"All artists have rules about what it takes to make something into a finished work of art," says the painter Eric Fischl. Over the last year, like many others living and working under the strain of the pandemic, the artist known for his socially and psychologically perceptive scenes of contemporary life found himself abandoning his own rulebook. As he worked through the isolation of quarantine in his Sag Harbor studio, loosely defined landscapes of sea and sky replaced the detailed bourgeois settings he had painted for decades. Tense and brooding suburbanites, like the characters in his previous series "Late America," gave way to new, more archetypal figures of ecstatic dancers and looming giants. The paint handling was different too, freer and more spontaneous.
Looking at these uninhibited new canvases, Fischl thought back to a film he had seen nearly a decade earlier, Lars von Trier's Melancholia (2011), about a wedding party's attempts to carry on with life as a planetary collision threatens to wipe out all of human existence. The idea behind the movie had initially struck him as implausible and deeply troubling. Suddenly, in 2020, it made sense.
Back in September, Fischl gave Artful a look at this uncharacteristic body of work as it was still developing in his Sag Harbor studio. The finished paintings are now on view at Skarstedt in New York, through December 13, in the solo exhibition "Eric Fischl: Meditations on Melancholia." Below, Fischl discusses some specific works from the series.
"My works are fictions. The people depicted are like actors playing roles. The actual people come from photos I've taken over the years. Their look, their style, their body language, captures my gaze. They interest me before I know why. Painting them helps me explain what it was that first transfixed my gaze. Just know that in my paintings none of what is depicted was simply captured. It was all constructed. In real life, these people depicted don't know each other, weren't in the same place at the same time. Even the landscape is fiction."
"When the movie Melancholia by Lars von Trier came out, I struggled with what I thought was an immoral and absurd premise: That in the face of the inevitable and certain destruction of everything, we would still go about our business as if there was going to be a meaningful future. Why would anyone get married knowing that in a few days our planet was going to be completely destroyed? And yet now we find ourselves within the believable reach of just such an outcome: the collapse of our ecosystem and our moral law. This moment, this last year, has brought together a trifecta of destructive forces that make the hope of a positive and healthy future more uncertain, more unlikely than it ever should have been allowed to become.

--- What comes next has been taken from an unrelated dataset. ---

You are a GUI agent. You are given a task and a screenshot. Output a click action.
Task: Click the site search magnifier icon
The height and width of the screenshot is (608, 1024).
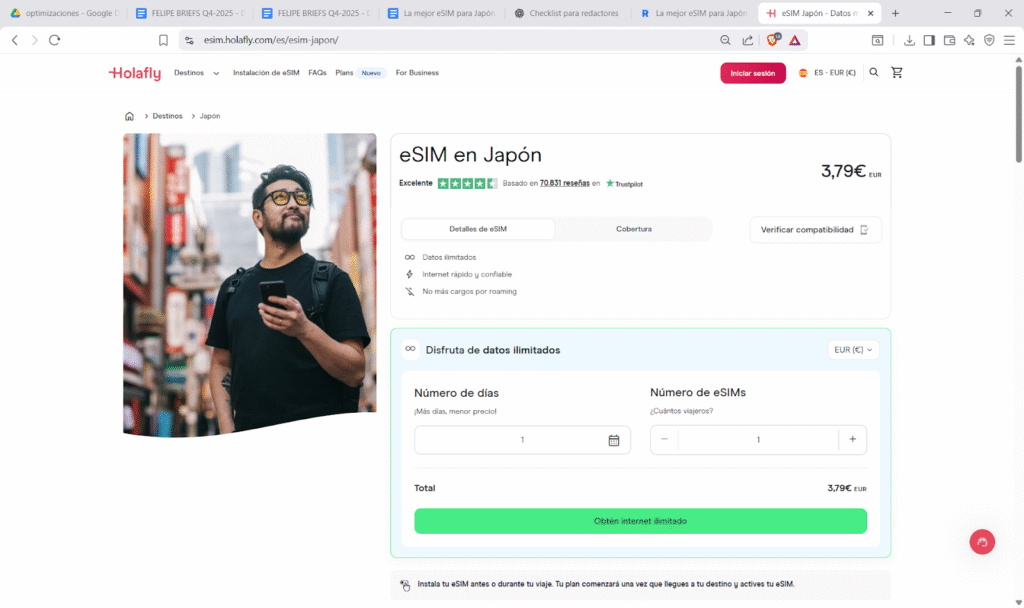pos(874,73)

"So I find myself in the later stages of my life and in a moment of terrifying confusion about how to heal the country, reshape the future, save everything that is meaningful to me, not doubling down on my rules about what it takes to make a great painting but letting it all go—and even more surprising to me, allowing myself to have fun with paint. Sometimes the bravest thing you can do is not care."
"I don't have children so I haven't had to face the dilemma of how to parent or protect my innocent child from the terrors of the moment and the profound uncertainty of our collective future. What could I say to them? How could I conceal my own terror, my own feelings of helplessness? Late America 2 depicts a woman hugging a child whose back is turned away from the darkness. The woman has wrapped herself and her child, pareo-like, in an American flag. Though I wasn't thinking about it at the time I painted my earlier work Late America, the movie, Melancholia, has the father abdicate total responsibility for trying to protect his child by killing himself. The mother creates a fantasy of a magic house made of twigs that she and the child can sit in when the planets collide and they will be saved. So in Late America you can see the cowardly and irresponsible father-figure unwilling and unable to help the child and in Late America 2 the mother trying, probably in vain, to protect her child from the complete darkness that is about to envelop them."
"Every work of art I've seen is in the back of my mind. Sometimes, as with American Hula, it moves to the forefront as an affirmation of what I have just done. There are two artists I admire that have painted giants; Goya and Courbet. Goya painted the giant as a menacing fearsome male and Courbet as a sensuous female. I guess American Hula conflated them."
"I spent the summer watching fledgling ospreys grow and mature. There is a point shortly before they actually do take flight that they stand on the rim of their nest and flex and flap their wings. It is a kind of pantomime they do as a way of developing the courage to jump. The young woman depicted in Terminus reminds me of that. She looks below into a void of indeterminate depth, her arms outstretched for balance and/or a swan dive. She stands on the very rim of a small and grotty piece of earth. Is this all that remains? Where do we go from here?"